U.S. Rep. Rick Crawford, R-Ark., has at least 37 cosponsors for House Bill 525 that would remove agricultural trade barriers between Cuba and the U.S.
There could be a $6 billion export market annually from the U.S. to Cuba, Engage Cuba Coalition President James Williams said. Crawford and Williams held a conference call Thursday with business leaders from around the country.
“This is an incredibly important time to talk about this issue … no business would continue a strategy that has failed for 55 years,” Williams said.
Cuba agriculture imports could top $2 billion in the coming years, Williams said. The main impediment for agriculture producers in the U.S. is that the federal government requires all transactions to be cash only. Credit cannot be extended, Crawford said.
Crawford has introduced Bill 525 to Congress to remove this trade barrier. Support for the legislation has steadily grown in recent months. The congressman from Jonesboro said he’s spoken with President Donald Trump’s administration, and he thinks it falls in line with the president’s free trade global strategy. He’s hopeful the president will make a decision sometime this summer, he said previously.
“It’ll be good for the American people, and it will be good for the Cuban people,” he said.
Williams is the president of a non-profit group lobbying Congress to change its Cuban trade policies. Cuba has 394 potential foreign investment projects. It’s the only country in the world the U.S. government has placed travel restrictions on, and as those ease a booming tourism economy will erupt, he said. The island nation, located 90 miles from the southern tip of Florida, also needs massive infrastructure improvements, and that could be a benefit to U.S. construction and engineering firms, he said.
“Cuba is open for business,” he said.
The impact goes beyond economic, Williams said. There are human rights issues and changes to government that will likely come about because of the capitalization of the island, he said. The U.S. needs to be involved in these cultural changes to ensure the two countries have a meaningful and productive future, he said.

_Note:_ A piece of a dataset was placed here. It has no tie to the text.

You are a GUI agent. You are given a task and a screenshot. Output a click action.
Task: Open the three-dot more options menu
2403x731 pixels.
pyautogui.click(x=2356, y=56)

American companies are at a disadvantage right now, Williams said. The U.S. has a list of complicated trade restrictions with the country still in place. If an American firm makes a proposal to a Cuban company, and there are competing proposals from firms in other countries such as Russia, Brazil, Germany, or any other, the American firm is often in a weaker position because of the potential for trade restrictions.

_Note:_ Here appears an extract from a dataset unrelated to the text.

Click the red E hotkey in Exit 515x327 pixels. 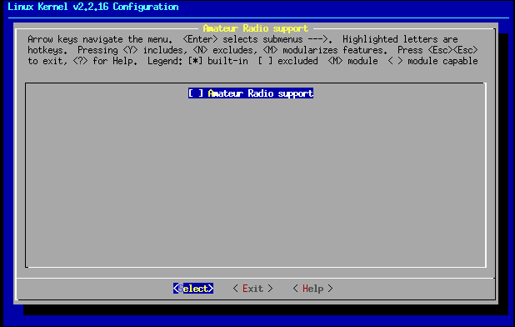pos(245,289)
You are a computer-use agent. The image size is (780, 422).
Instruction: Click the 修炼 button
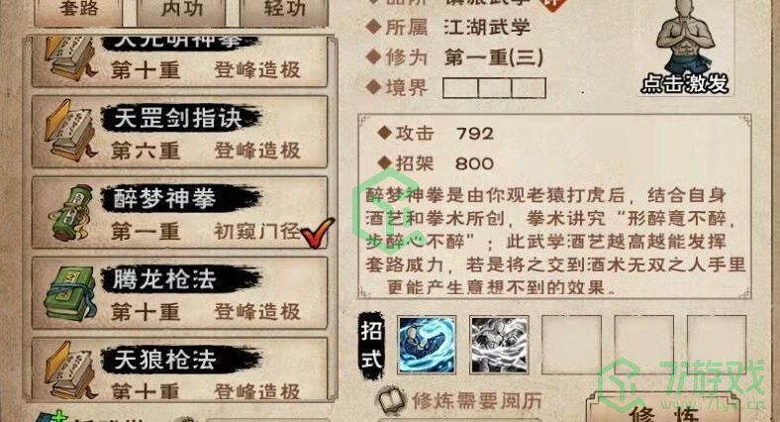663,409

A few business leaders on the call had concerns about the Cuban economy. For decades the island-nation has been under the yoke of a U.S. trade embargo that has suffocated the country’s ability to grow its economy. As the travel restrictions lessen, tourist dollars will pour into the country. And, many of the current export opportunities involve agriculture products, wares that are needed and bought no matter the economic outlook.

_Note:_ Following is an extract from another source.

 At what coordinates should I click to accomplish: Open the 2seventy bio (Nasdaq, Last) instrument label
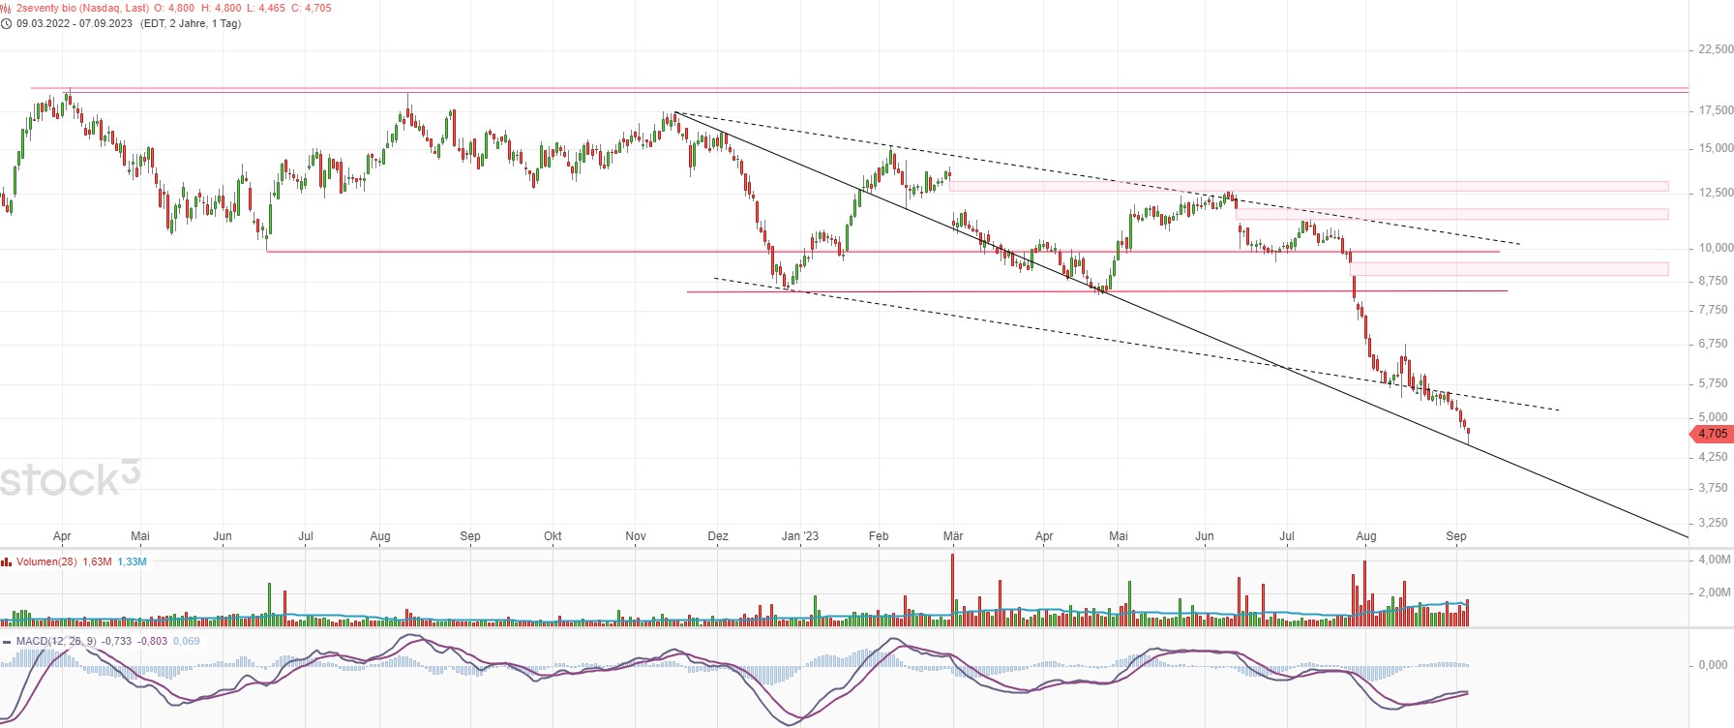coord(82,8)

“People have to eat,” Williams said.
Arkansas could become a lucrative trade partner with Cuba. Rice is the Cubans staple food, and the country has to import nearly 80% of rice consumed, according to the University of Arkansas. The U.S. exports about 60,000 tons per year to Cuba, but that could grow to 350,000 tons if credit restrictions were removed. Cubans consume about almost a million tons annually. Cuba imports most of its rice from China, Vietnam, and Thailand.
Arkansas is the country’s largest rice producer, with 1.3 million acres dedicated to the crop annually. The Natural State produced about 12 billion pounds of rice last year, half the amount produced in the U.S., according to the U.S. Department of Agriculture. Nearly all Arkansas rice is grown in the Mississippi Delta, and Craighead County is among the top rice growing counties in the country with about 70,000 acres.
Prices have plunged in recent years. Arkansas farmers got about $4.25 per bushel in 2016, after projections showed the farmers would get at least $4.50 a bushel. A new market could help raise rice prices, Crawford said. Proximity may also help U.S. rice farmers. The cost to transport rice from Asian countries to the Gulf of Mexico will figure into the overall prices.
Cubans also consume large quantities of poultry, and Arkansas is one of the leading poultry producing states. It isn’t just about how much rice and chicken Arkansas farmers can sell in Cuba. Expanding export markets will lead to better economic conditions on the island, he said. A better economy will lead to a more diversified consumer base, and other products such as beef and pork which are too expensive for many Cubans right now, will become affordable.
Crawford isn’t sure if or when Trump will announce his Cuban trade policies. He’s hopeful the newly elected president will see the opportunities Cuba presents for Arkansas and the rest of the country.
“This is not 1985 … we’re not looking through the lenses of the Cold War,” he said.